STORED DATA
--------------------------------
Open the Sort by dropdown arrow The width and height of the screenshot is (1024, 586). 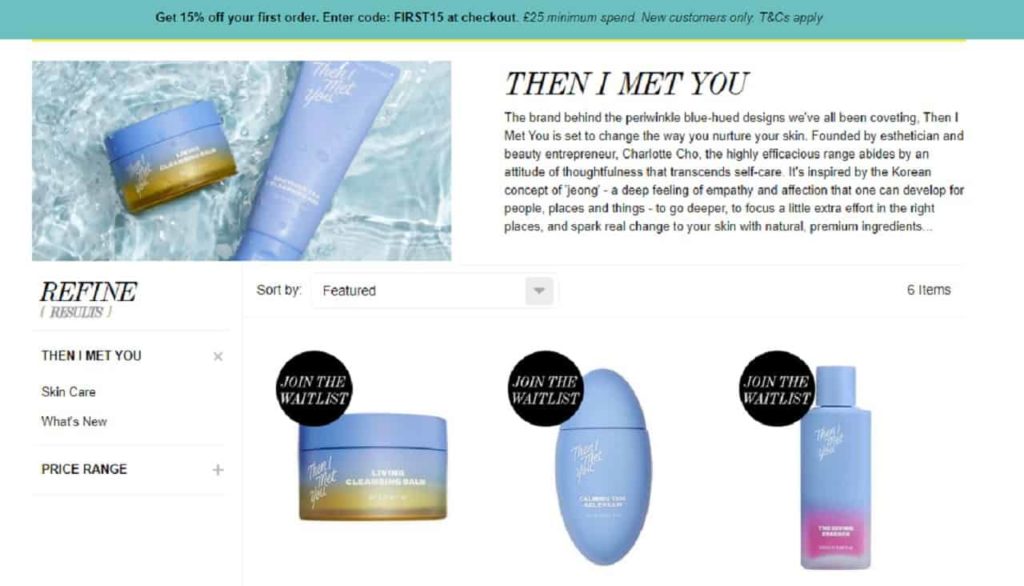(539, 291)
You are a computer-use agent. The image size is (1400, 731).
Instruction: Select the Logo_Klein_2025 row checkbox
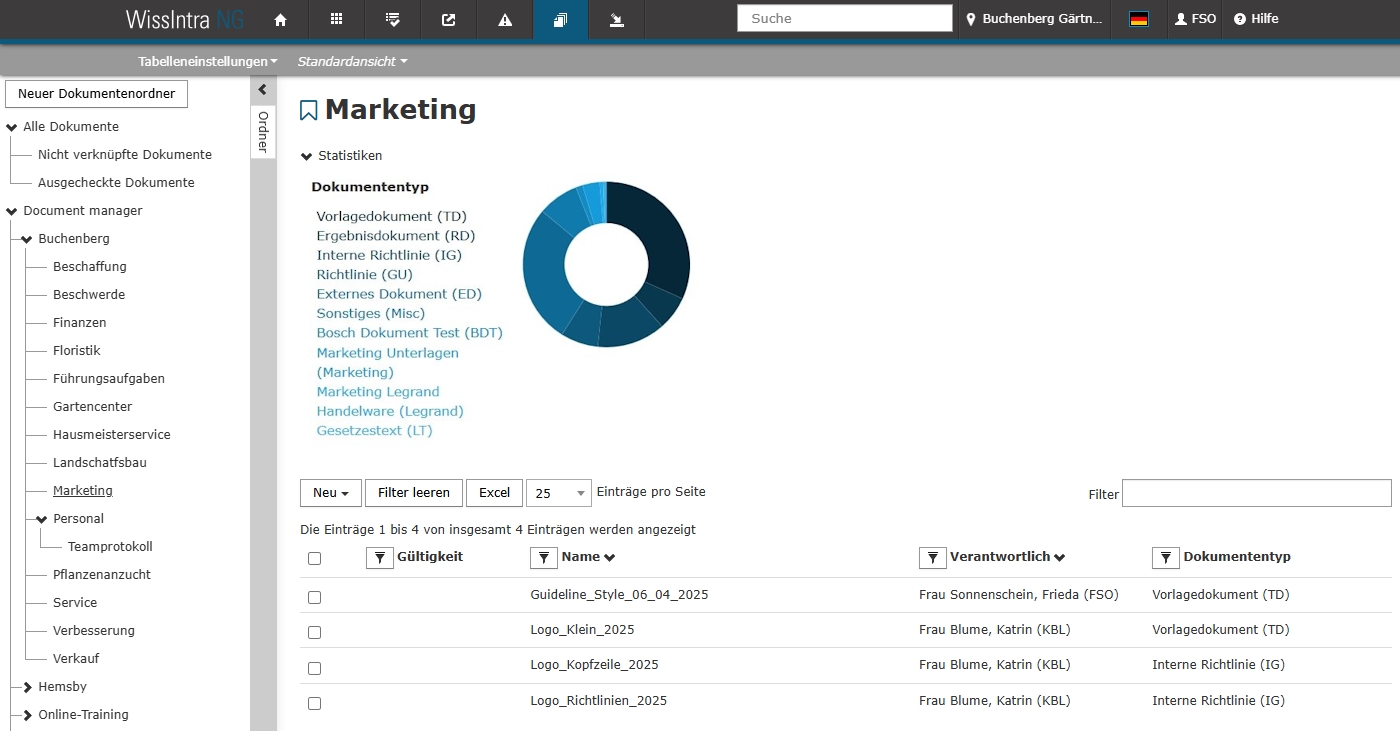(314, 632)
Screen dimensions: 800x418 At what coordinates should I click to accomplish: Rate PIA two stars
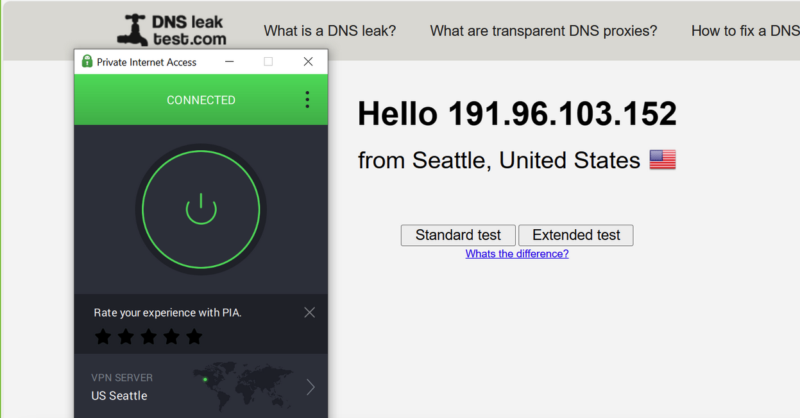pyautogui.click(x=126, y=337)
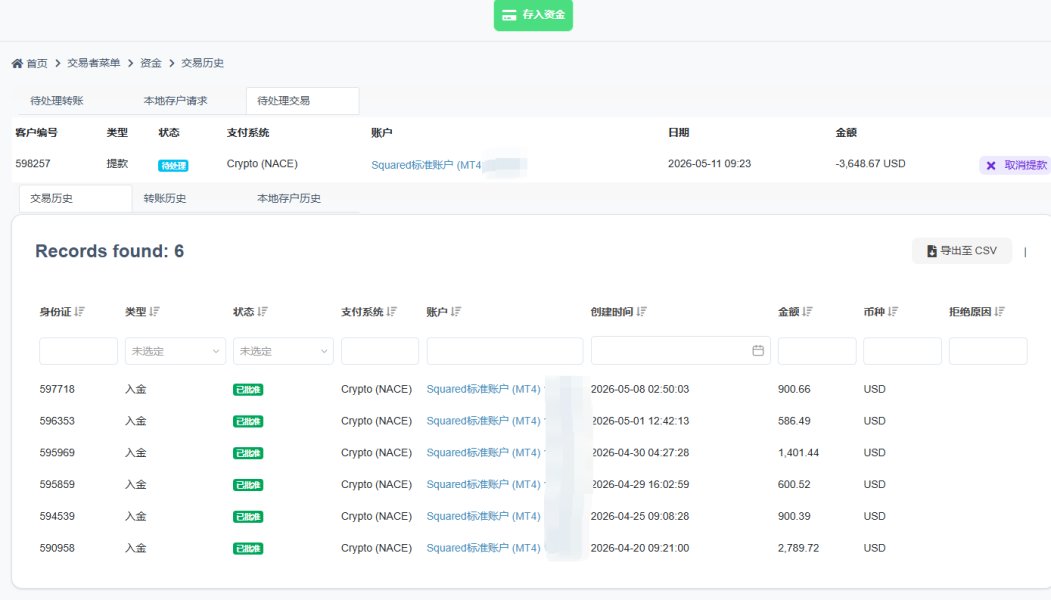Open the 本地存户历史 tab
Image resolution: width=1051 pixels, height=600 pixels.
[289, 198]
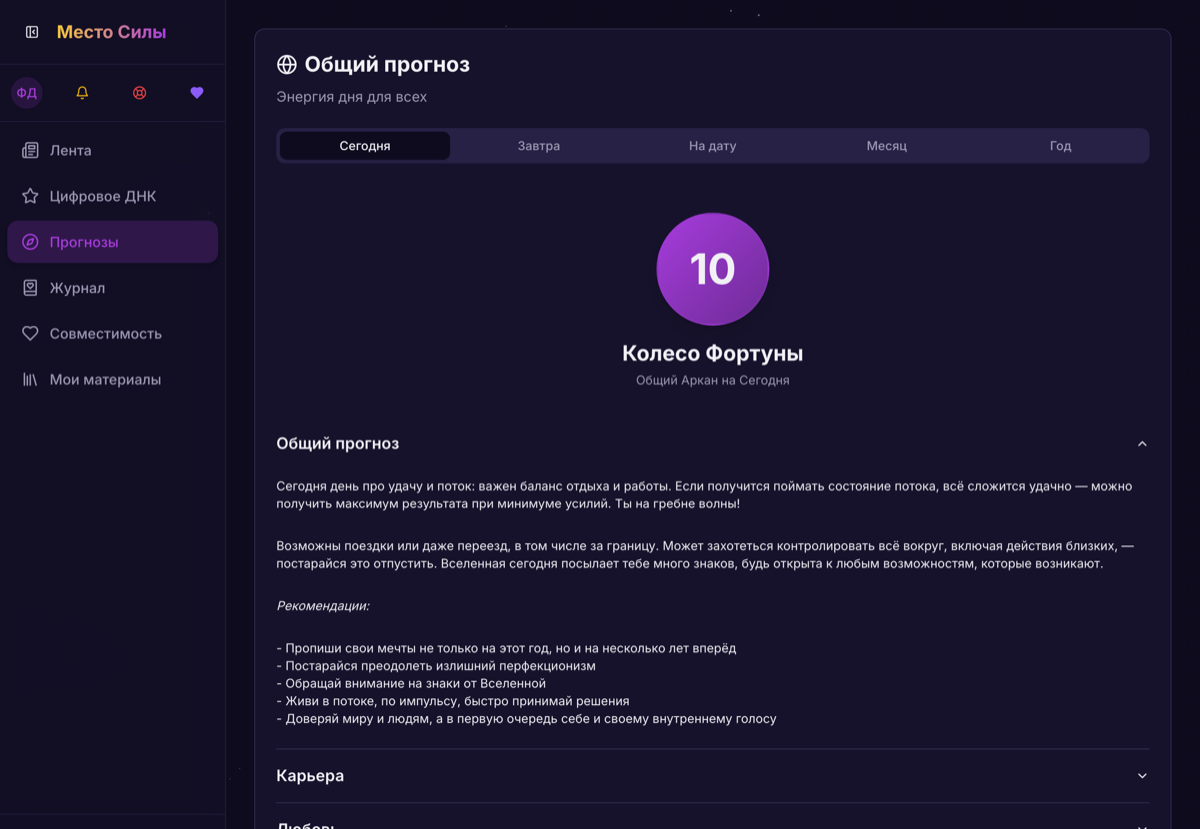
--------------------------------
PROBLEM STATEMENT
Extract the run of lines from the line holding "Screen dimensions: 800x418" through the final line of the material above, exactly and inclusively. Leave the pictures behind.

RESULT
Screen dimensions: 800x418 At what coordinates should I click to accomplish: Rate PIA two stars
pyautogui.click(x=126, y=337)
Open the 本地存户历史 tab
Image resolution: width=1051 pixels, height=600 pixels.
[289, 198]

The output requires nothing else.